Records for processing |
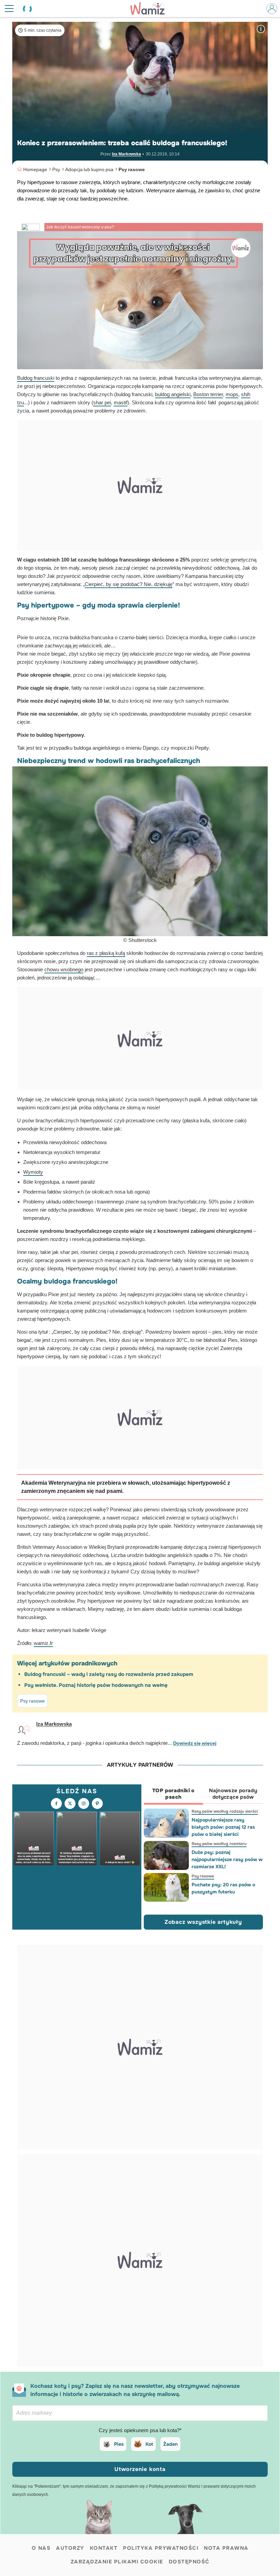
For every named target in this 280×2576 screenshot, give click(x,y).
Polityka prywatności (160, 2548)
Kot (149, 2444)
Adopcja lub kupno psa (89, 169)
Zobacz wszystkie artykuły (203, 1922)
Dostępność (189, 2561)
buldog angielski (173, 394)
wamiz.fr (43, 1643)
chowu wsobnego (63, 970)
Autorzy (70, 2548)
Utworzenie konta (140, 2469)
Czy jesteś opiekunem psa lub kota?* (140, 2430)
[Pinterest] (97, 1803)
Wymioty (33, 1172)
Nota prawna (226, 2548)
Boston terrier (208, 394)
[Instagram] (83, 1803)
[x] (70, 1803)
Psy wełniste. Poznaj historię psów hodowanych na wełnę (96, 1685)
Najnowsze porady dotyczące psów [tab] (233, 1793)
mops (232, 394)
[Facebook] (56, 1803)
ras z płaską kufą (106, 953)
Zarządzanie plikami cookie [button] (117, 2561)
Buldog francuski (35, 378)
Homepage (35, 169)
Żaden (170, 2444)
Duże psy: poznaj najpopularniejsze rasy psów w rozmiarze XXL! (226, 1859)
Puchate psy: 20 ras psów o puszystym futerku (223, 1888)
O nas (41, 2548)
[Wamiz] (151, 8)
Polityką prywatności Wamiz (174, 2486)
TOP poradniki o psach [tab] (173, 1793)
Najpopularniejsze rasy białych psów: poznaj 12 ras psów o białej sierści (222, 1827)
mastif (120, 403)
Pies (119, 2444)
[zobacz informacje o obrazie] (261, 29)
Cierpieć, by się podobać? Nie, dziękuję (128, 584)
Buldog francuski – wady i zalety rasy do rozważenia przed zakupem (108, 1674)
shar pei (102, 403)
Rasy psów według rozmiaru (218, 1843)
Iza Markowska (126, 154)
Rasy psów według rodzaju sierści (224, 1811)
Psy (56, 169)
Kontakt (104, 2548)
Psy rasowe (131, 169)
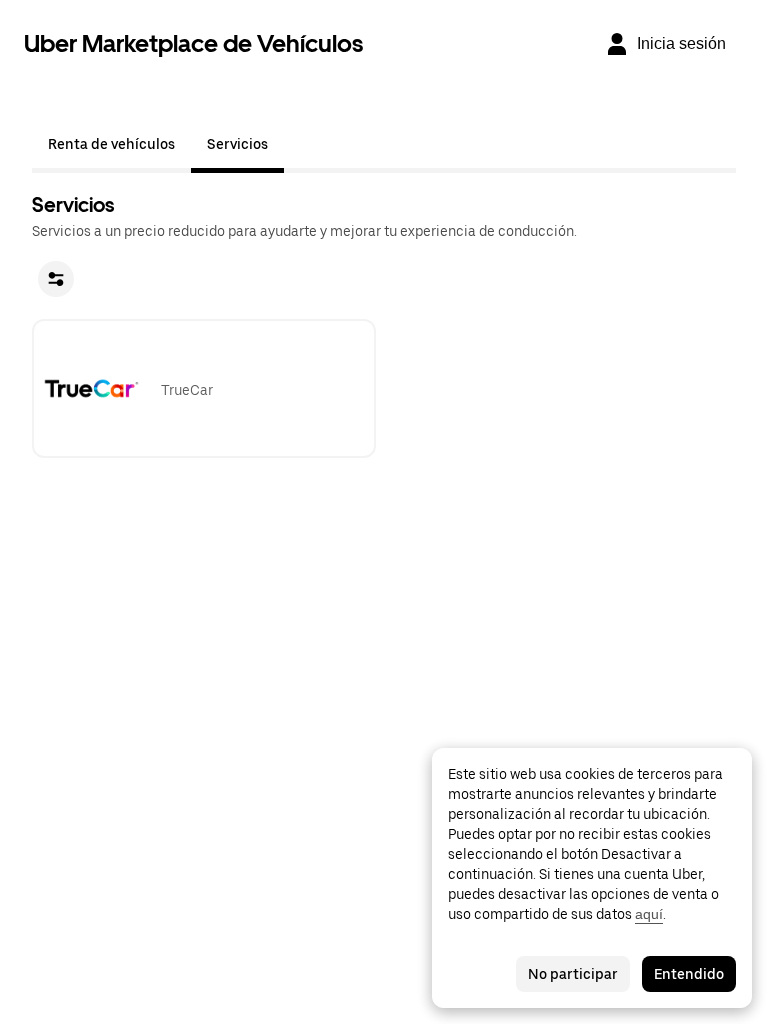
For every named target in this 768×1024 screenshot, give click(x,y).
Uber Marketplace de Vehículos (193, 43)
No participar (573, 974)
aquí (649, 914)
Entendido (689, 974)
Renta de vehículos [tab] (111, 144)
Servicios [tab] (237, 144)
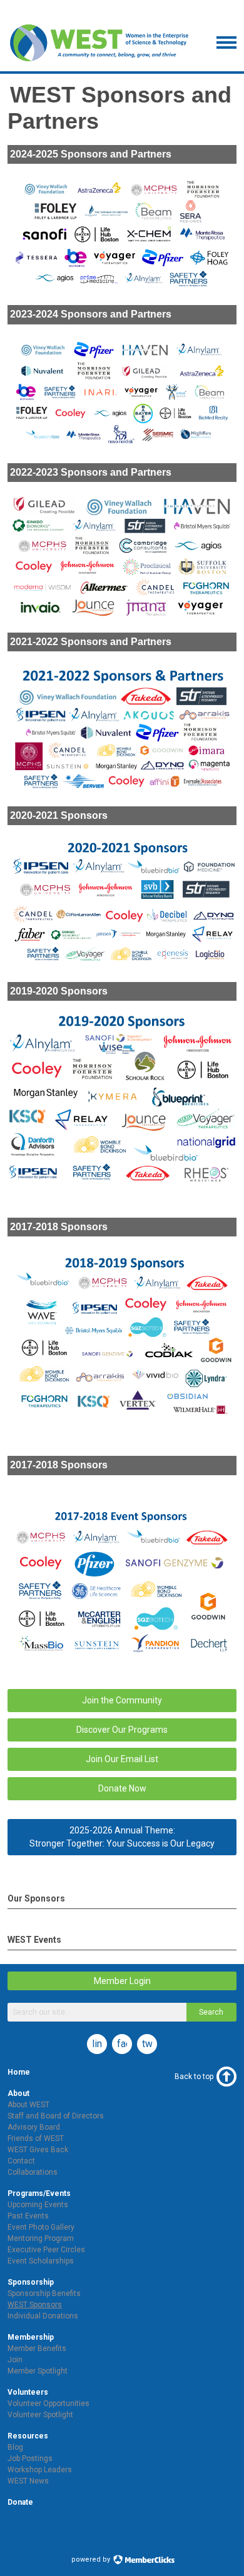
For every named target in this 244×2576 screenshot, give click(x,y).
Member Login (122, 1981)
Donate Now (122, 1788)
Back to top (194, 2076)
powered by (91, 2559)
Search (211, 2012)
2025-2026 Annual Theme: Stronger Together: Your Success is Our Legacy (122, 1836)
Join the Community (122, 1700)
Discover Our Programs (122, 1730)
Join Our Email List (122, 1759)
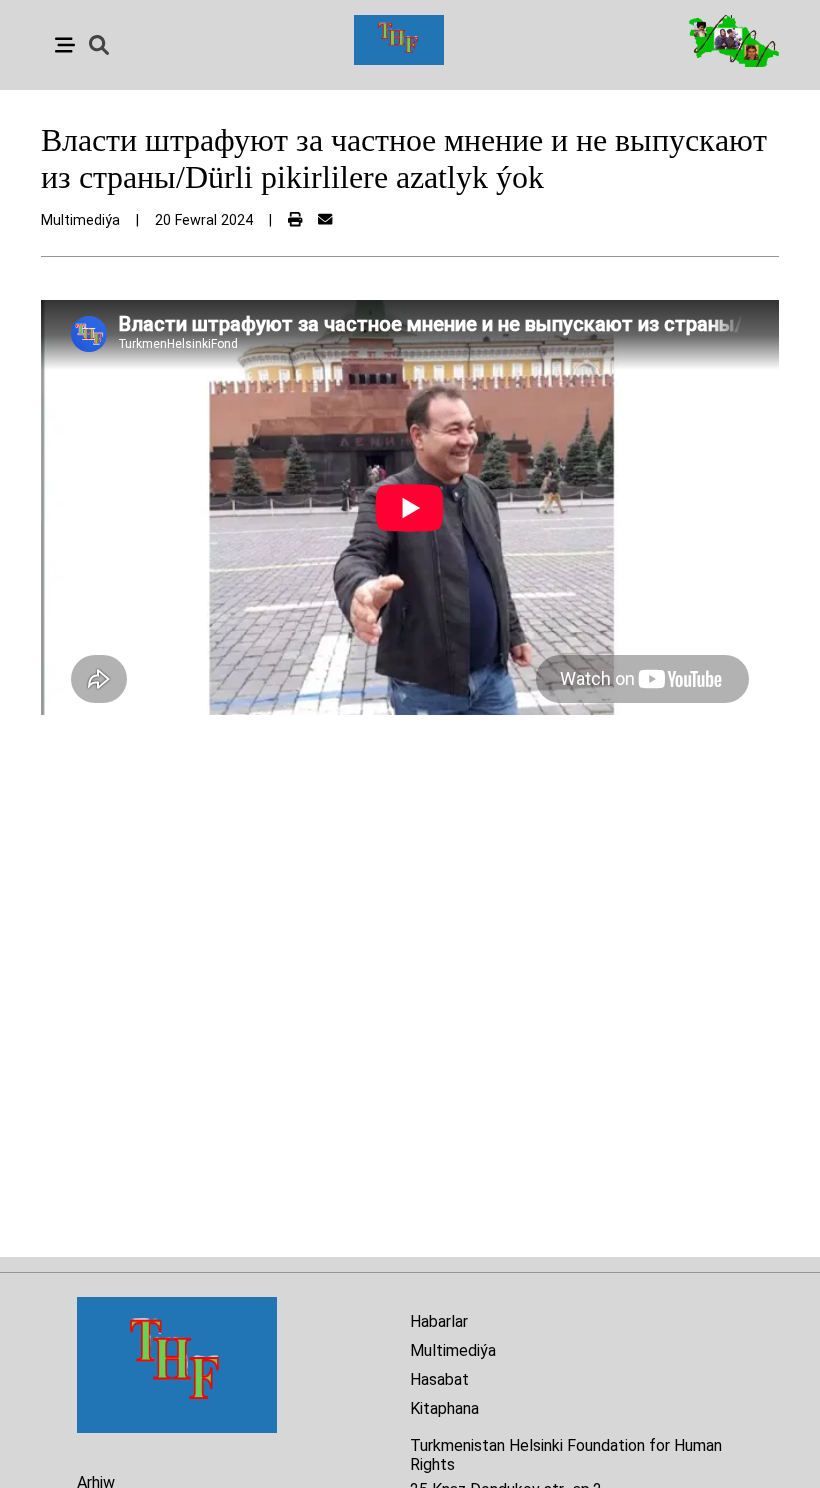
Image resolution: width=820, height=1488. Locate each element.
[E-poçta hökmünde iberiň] (325, 220)
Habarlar (439, 1321)
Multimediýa (453, 1350)
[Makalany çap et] (295, 220)
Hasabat (439, 1379)
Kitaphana (444, 1408)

Problem to solve | Without the pictures, retype exactly the lines from the one that holds "Join the Community (122, 1700)" to the last line of the data above, both of them included.

Task result |
Join the Community (122, 1700)
Discover Our Programs (122, 1730)
Join Our Email List (122, 1759)
Image resolution: width=820, height=1488. Locate each element.
[E-poçta hökmünde iberiň] (325, 220)
Habarlar (439, 1321)
Multimediýa (453, 1350)
[Makalany çap et] (295, 220)
Hasabat (439, 1379)
Kitaphana (444, 1408)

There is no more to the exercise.